The pictures in the listing below are to be skipped, while the lines between the line holding "Where should I click to: Open" and the line holding "Instruction: Tap the help question mark icon", inclusive, are to be output exactly.

[Provided entries Boundary: Start]

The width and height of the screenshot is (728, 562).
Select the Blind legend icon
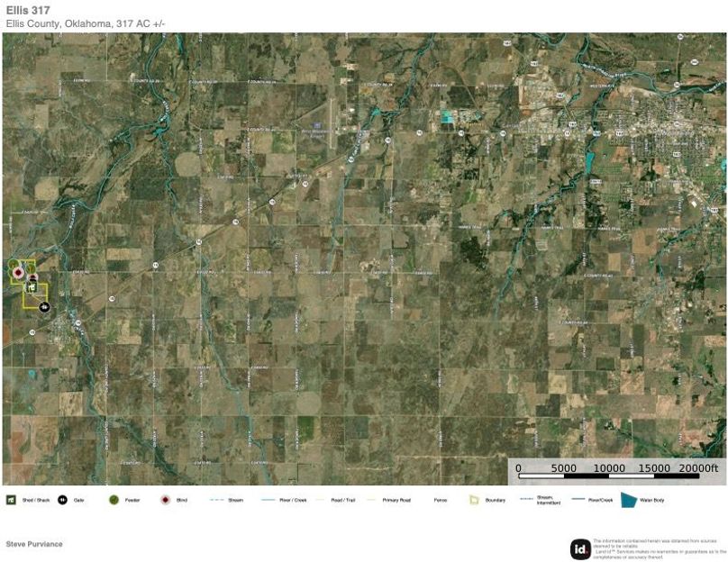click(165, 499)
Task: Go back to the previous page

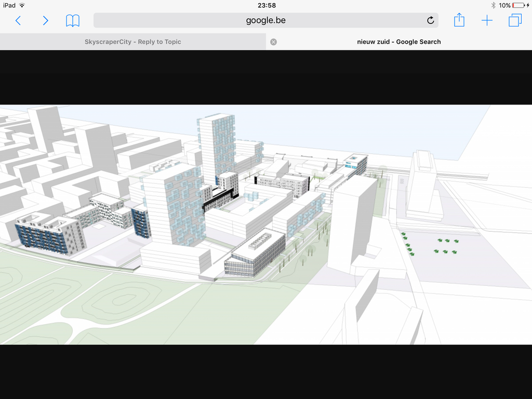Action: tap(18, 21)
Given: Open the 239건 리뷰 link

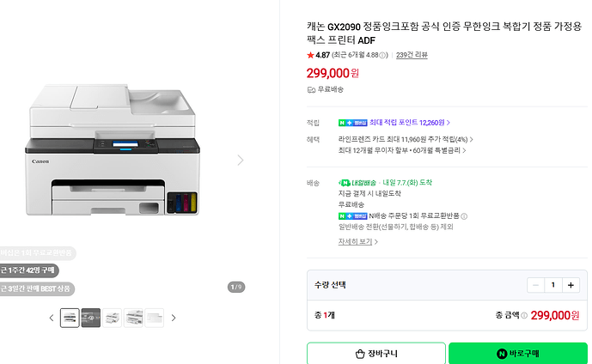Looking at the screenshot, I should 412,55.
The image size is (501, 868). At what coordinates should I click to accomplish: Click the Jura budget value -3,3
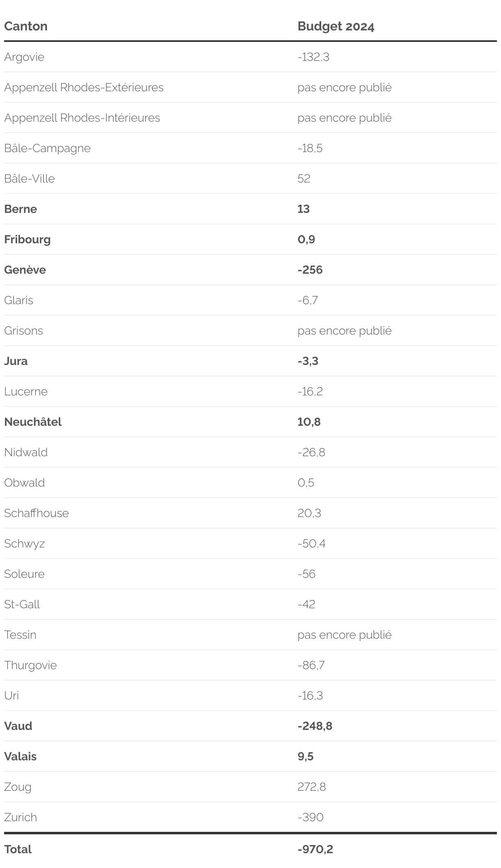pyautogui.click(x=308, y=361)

[Provided entries Boundary: End]
[Provided entries Boundary: Start]

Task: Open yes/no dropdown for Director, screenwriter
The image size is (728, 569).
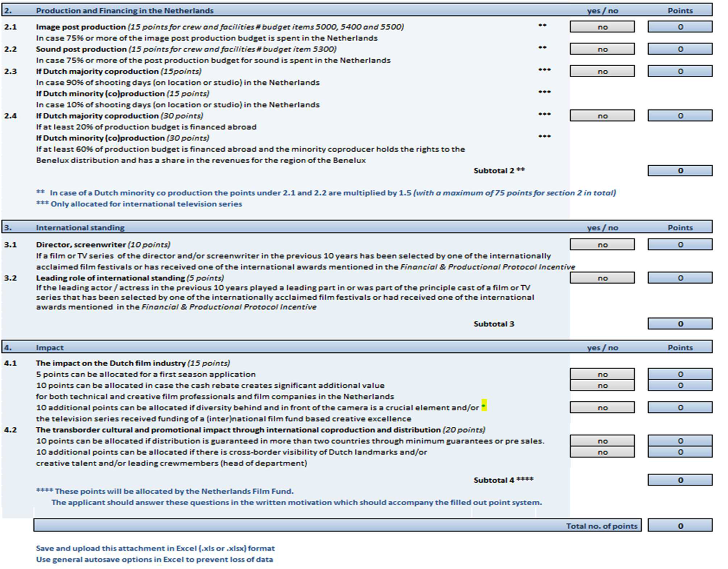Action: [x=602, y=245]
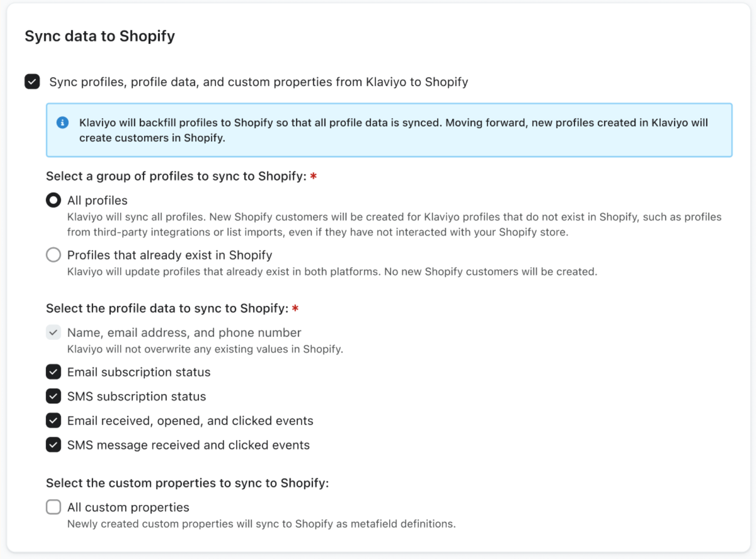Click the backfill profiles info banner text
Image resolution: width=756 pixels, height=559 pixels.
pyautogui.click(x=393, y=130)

[Provided entries Boundary: End]
[Provided entries Boundary: Start]

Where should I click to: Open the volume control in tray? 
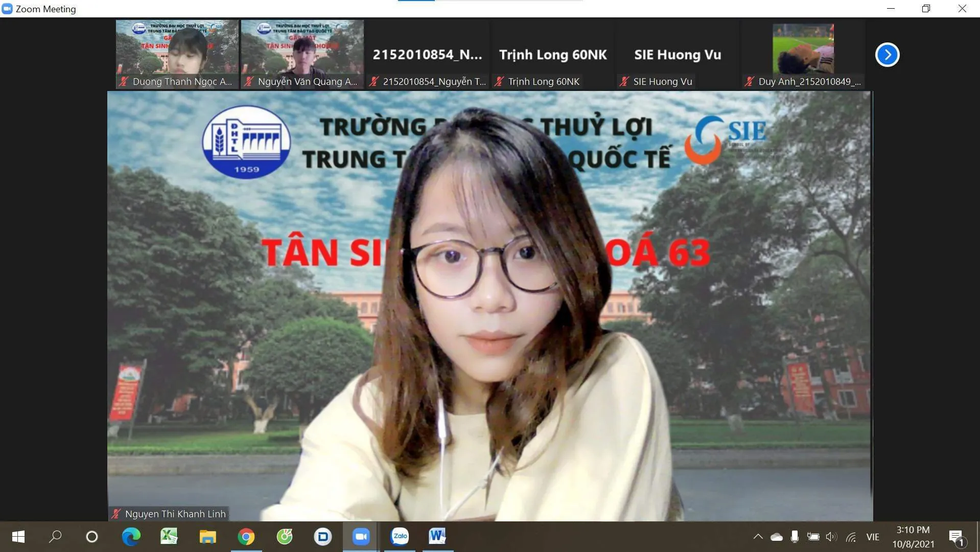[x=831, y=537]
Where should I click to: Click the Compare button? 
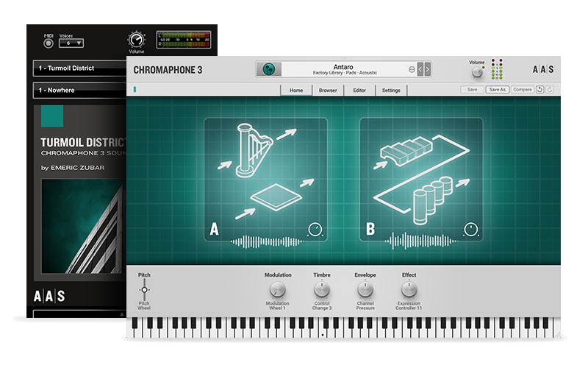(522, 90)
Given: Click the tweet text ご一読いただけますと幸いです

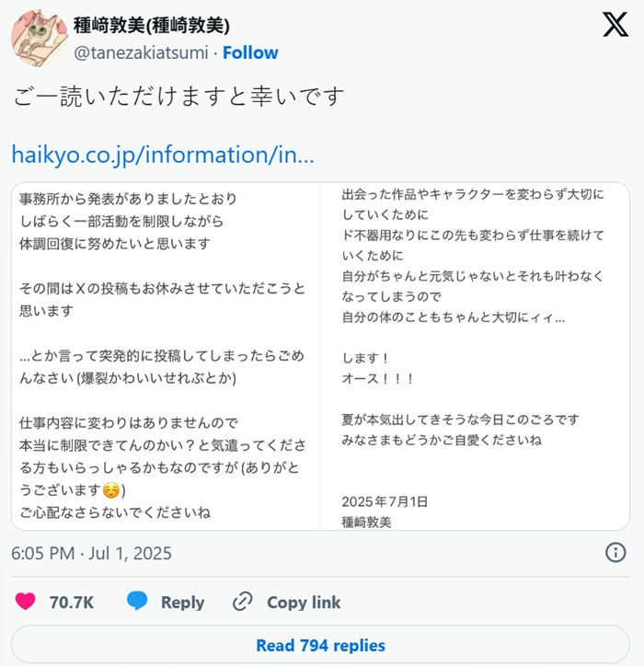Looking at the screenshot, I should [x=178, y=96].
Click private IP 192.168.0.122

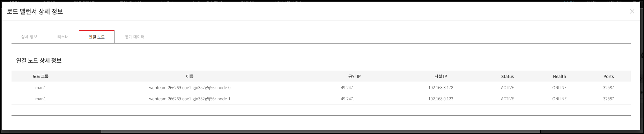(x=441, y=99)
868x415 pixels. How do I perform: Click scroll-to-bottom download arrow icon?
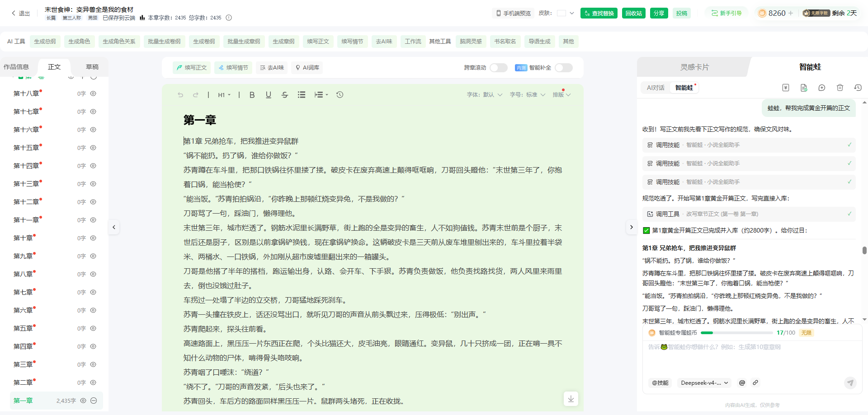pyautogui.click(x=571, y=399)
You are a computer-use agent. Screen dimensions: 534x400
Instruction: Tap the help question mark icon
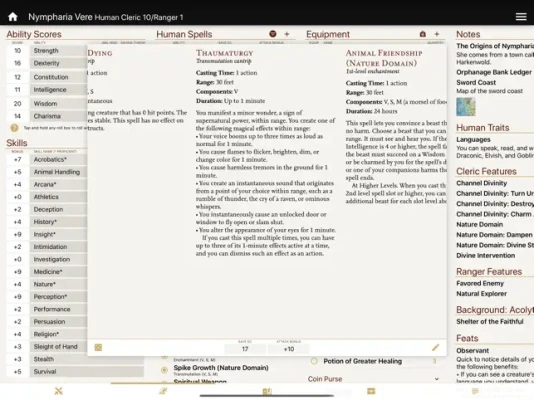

[Provided entries Boundary: End]

Result below:
Where should I click to: Open the volume control in tray? 
[x=831, y=537]
Where should I click to: Click the Compare button? 
(522, 90)
Given: Click the tweet text ご一読いただけますと幸いです

Looking at the screenshot, I should [x=178, y=96].
Click private IP 192.168.0.122

(x=441, y=99)
868x415 pixels. How do I perform: Click scroll-to-bottom download arrow icon?
pyautogui.click(x=571, y=399)
You are a computer-use agent. Screen dimensions: 534x400
Instruction: Tap the help question mark icon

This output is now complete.